## Stored data
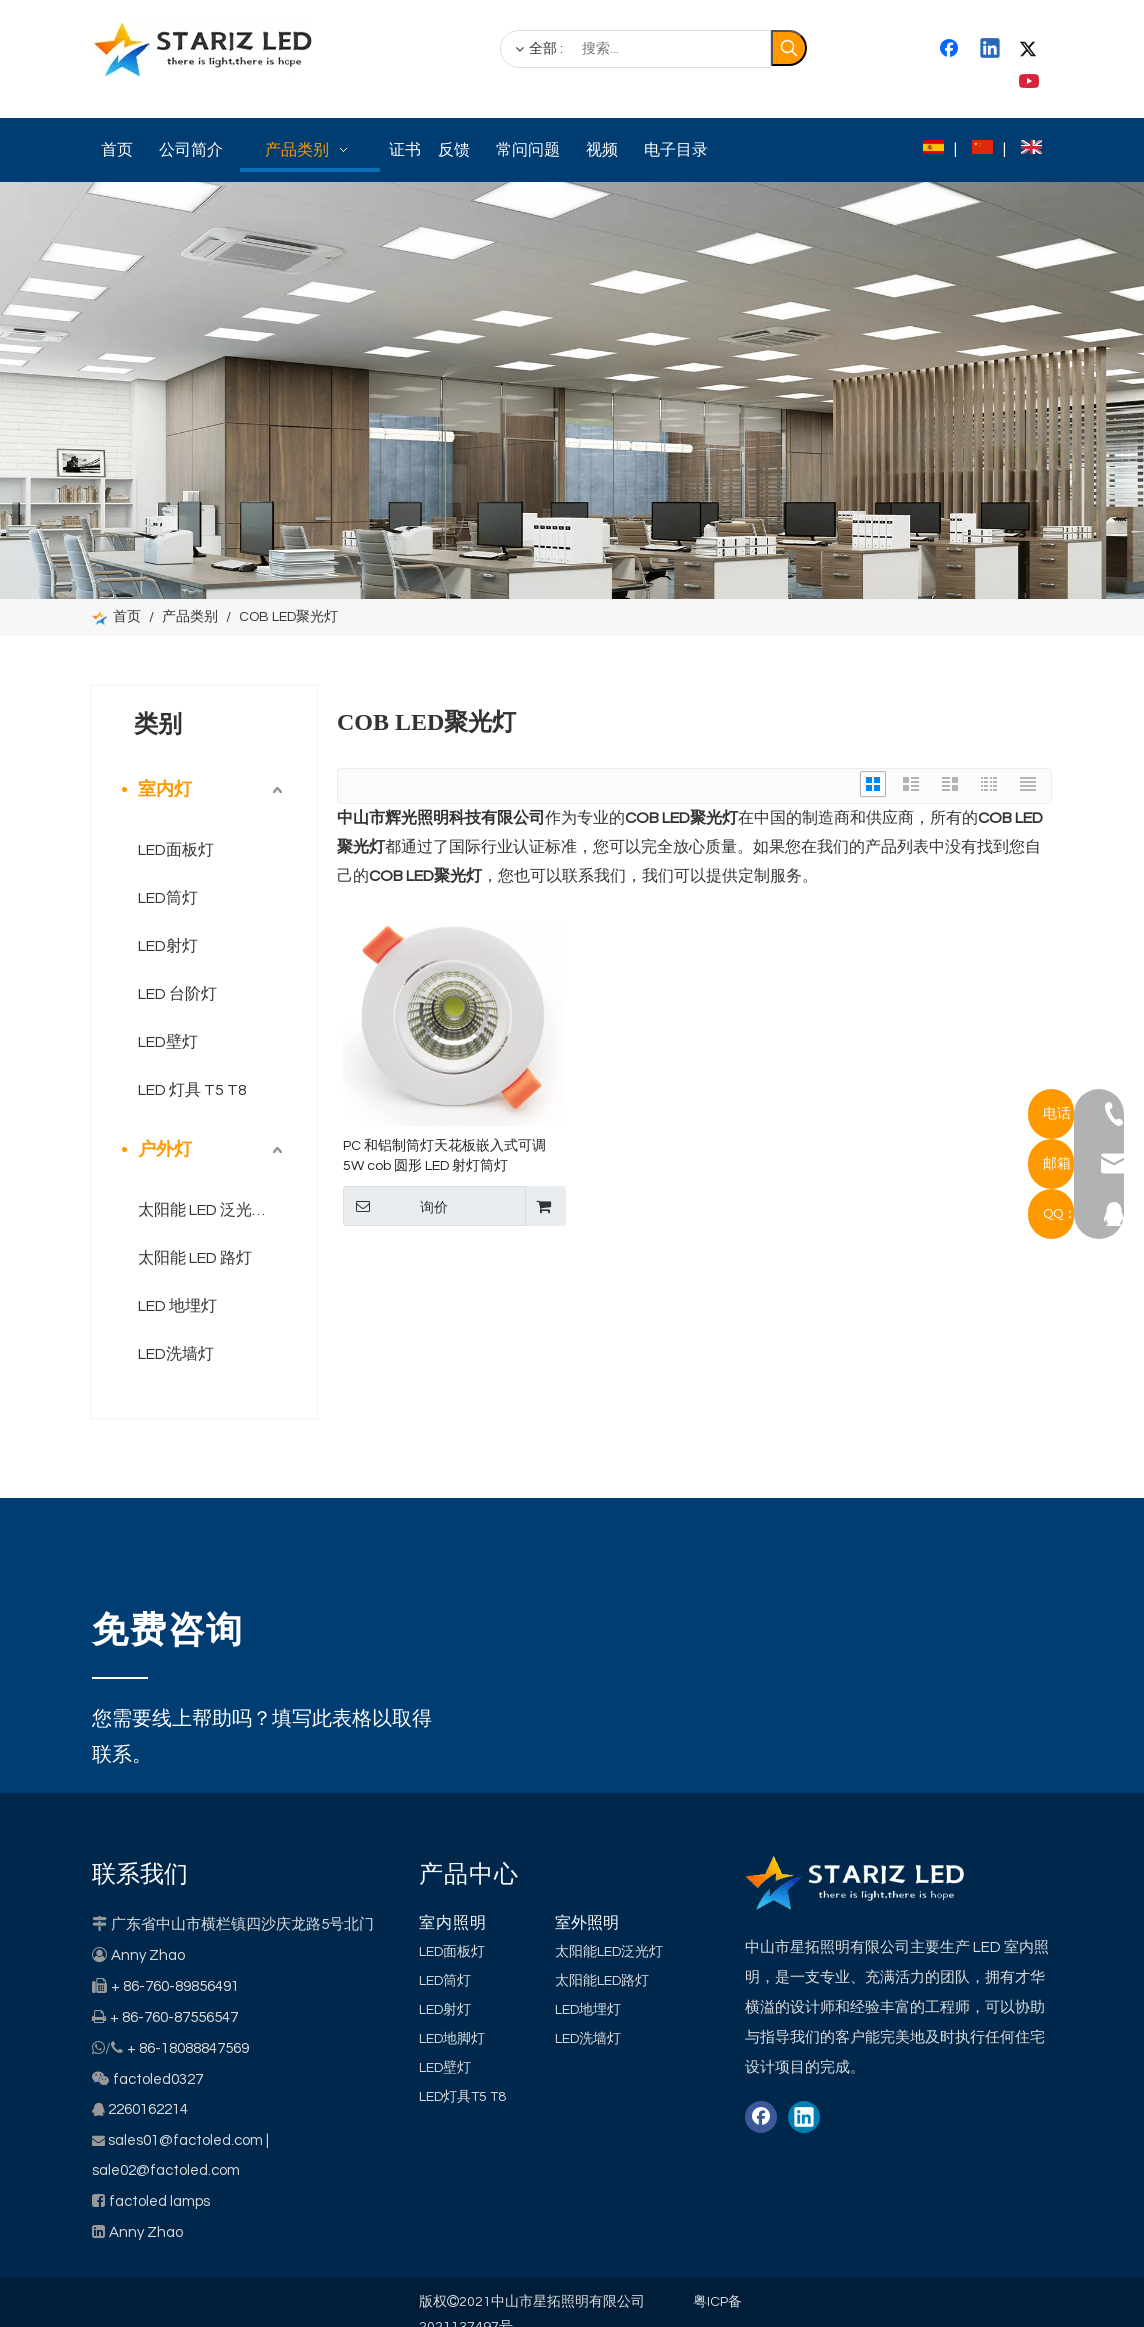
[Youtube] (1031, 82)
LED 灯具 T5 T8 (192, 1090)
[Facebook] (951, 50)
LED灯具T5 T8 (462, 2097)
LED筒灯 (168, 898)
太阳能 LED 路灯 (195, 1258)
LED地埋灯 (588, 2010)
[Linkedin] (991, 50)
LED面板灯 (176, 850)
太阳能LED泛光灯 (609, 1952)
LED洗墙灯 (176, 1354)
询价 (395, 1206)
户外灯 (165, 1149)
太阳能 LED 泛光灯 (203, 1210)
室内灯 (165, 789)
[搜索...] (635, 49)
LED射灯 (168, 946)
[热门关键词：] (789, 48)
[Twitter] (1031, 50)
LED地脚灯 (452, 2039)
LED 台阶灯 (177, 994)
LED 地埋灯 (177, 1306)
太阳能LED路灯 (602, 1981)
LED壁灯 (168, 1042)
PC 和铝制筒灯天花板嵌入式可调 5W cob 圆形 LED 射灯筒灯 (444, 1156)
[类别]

## Requirements
Rewrite every line of the listing above as a numbered list, skipping blank lines and leaving out any picture.

## Output
1. [Youtube] (1031, 82)
2. LED 灯具 T5 T8 (192, 1090)
3. [Facebook] (951, 50)
4. LED灯具T5 T8 (462, 2097)
5. LED筒灯 (168, 898)
6. 太阳能 LED 路灯 (195, 1258)
7. LED地埋灯 (588, 2010)
8. [Linkedin] (991, 50)
9. LED面板灯 (176, 850)
10. 太阳能LED泛光灯 (609, 1952)
11. LED洗墙灯 (176, 1354)
12. 询价 (395, 1206)
13. 户外灯 (165, 1149)
14. 太阳能 LED 泛光灯 (203, 1210)
15. 室内灯 (165, 789)
16. [搜索...] (635, 49)
17. LED射灯 (168, 946)
18. [热门关键词：] (789, 48)
19. [Twitter] (1031, 50)
20. LED地脚灯 (452, 2039)
21. LED 台阶灯 (177, 994)
22. LED 地埋灯 (177, 1306)
23. 太阳能LED路灯 (602, 1981)
24. LED壁灯 (168, 1042)
25. PC 和铝制筒灯天花板嵌入式可调 5W cob 圆形 LED 射灯筒灯 (444, 1156)
26. [类别]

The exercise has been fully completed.